Our AFS daughter from Chile, Carolina, spent two days with us with boyfriend in tow as they were on their way to spend their “summer” vacation working at Jackson Hole , Wyoming.  We haven’t seen her since 2007, although Ainsley was able to visit Carolina and try out her skiing legs last Christmas vacation at Jackson Hole.

 

Jim has been increasingly occupied with the Red Cross this year – he now has a Blackberry and special laptop to provide off-hours technical support.  He also is involved in the amateur radio group which supports the Red Cross and was deployed last winter to Worcester and Leominster, MA, to help with the ice storms which blew across the Northeast.  He has many meetings and conference calls, and we have to coordinate our calendars more carefully than before.

 

We were fortunate to take one of the first Bermuda cruises from Boston available from Norwegian Cruise Lines to celebrate our 25th! anniversary.  Seeing Bermuda again after 30 years was wonderful.  We even ran into a now old man named “Alabama” who I met when I sailed into St. Georges harbor in a “former” life.  Although shopping was highly touted, all we could find to buy were some discounted cd’s of Arabic and Mandarin language courses – still undigested – but maybe during the dark of winter…The food was good.

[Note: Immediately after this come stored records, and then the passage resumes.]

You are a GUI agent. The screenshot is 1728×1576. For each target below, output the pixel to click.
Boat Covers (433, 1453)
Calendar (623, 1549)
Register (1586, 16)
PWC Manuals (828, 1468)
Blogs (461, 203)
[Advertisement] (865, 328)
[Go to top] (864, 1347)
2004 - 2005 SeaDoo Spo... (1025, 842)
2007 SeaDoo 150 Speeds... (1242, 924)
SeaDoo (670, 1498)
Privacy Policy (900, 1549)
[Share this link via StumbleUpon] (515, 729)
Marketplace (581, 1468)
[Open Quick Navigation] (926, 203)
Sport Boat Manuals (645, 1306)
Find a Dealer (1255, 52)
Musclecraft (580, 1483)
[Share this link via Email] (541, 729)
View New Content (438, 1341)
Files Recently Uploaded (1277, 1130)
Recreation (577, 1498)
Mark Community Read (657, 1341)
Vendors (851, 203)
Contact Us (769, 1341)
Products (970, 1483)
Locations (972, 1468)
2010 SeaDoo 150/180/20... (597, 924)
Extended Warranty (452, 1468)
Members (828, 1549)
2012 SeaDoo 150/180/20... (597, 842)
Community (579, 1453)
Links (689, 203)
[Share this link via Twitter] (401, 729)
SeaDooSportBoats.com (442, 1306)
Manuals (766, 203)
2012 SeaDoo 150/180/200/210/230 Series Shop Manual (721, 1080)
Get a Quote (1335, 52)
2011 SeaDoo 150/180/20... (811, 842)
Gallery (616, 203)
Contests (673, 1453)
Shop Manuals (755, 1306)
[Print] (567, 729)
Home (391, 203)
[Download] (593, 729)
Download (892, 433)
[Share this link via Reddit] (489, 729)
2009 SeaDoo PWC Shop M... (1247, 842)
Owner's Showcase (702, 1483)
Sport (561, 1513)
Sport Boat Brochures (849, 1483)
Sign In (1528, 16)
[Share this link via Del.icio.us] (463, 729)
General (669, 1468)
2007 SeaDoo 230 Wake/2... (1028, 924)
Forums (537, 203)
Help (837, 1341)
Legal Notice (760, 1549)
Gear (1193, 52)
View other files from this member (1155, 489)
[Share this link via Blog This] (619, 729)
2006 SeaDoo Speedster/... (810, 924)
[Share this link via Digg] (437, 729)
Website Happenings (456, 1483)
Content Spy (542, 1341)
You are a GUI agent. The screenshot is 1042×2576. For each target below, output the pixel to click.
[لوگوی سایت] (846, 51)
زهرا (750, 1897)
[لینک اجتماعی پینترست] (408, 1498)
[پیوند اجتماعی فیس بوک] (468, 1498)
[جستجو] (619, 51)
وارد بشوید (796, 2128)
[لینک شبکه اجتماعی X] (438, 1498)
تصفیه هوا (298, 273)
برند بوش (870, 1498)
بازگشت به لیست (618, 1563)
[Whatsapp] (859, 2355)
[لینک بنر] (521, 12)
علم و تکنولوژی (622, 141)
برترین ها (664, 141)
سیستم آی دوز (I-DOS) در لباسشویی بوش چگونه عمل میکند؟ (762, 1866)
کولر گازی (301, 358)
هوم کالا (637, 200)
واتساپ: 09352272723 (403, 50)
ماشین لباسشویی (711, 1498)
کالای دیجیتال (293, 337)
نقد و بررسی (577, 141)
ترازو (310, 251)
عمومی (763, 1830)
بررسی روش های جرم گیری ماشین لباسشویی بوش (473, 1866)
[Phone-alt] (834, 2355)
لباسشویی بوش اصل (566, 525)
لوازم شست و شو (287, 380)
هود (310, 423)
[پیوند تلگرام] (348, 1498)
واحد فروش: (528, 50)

To our credit, however, we eschewed all elevators and walked, walked, walked.

 

My Middle School Drama Club was fairly quiet after New Years, although we began introducing “A Tale of Two Cities” which will be produced in April of 2010 – a daunting undertaking.  A small group of “Karen’s Kids” will be doing an afternoon of improvisation for Chatham’s First Night celebration this year.  I spent the spring stage managing an Agatha Christie thriller, “Black Coffee”, the summer playing the Nana in a musical version of “Velveteen Rabbit”, as well as reprising “2 Across” from last year.  In October, I played Linda Loman in “Death of a Salesman”, which was both wonderful and exhausting.  Julie Harris came and hugged me after, as we both wiped tears.  That was, needless to say, a real thrill. 

 

On my bicycle, I ran into someone’s opening car door in May, broke my right pinky finger in two places, had some metal installed.  In July, riding my bicycle, I hit a bump and in an effort to spare my healing finger, broke my wrist – got some more metal installed.  The wrist is fine, the pinky was re-operated on late November to free up some frozen ligaments, and I am working hard to move it back and forth.  Not too much riding these days, but I haven’t given up.  Jim thinks I should get a tricycle, but it wouldn’t fit in the garage with my other bikes.  I have developed a dreadful addiction to dark chocolate M&Ms, which has put a few pounds around my belly while I sit around healing.

 

I continue to be moderator of our church, a member of the Human Services and Bikeways Committees, coordinator of volunteers in the Middle and High Schools, and substitute teacher.  I think about taking a year “off”.

 

So, as always, I write way more about myself – it’s not so much an ego issue as it is familiarity with my own affairs – it’s more difficult to sift through, so I hope you are not offended.

 

Both Jim and I wish you the happiest of holidays and a wonderful “Twenty-Ten”.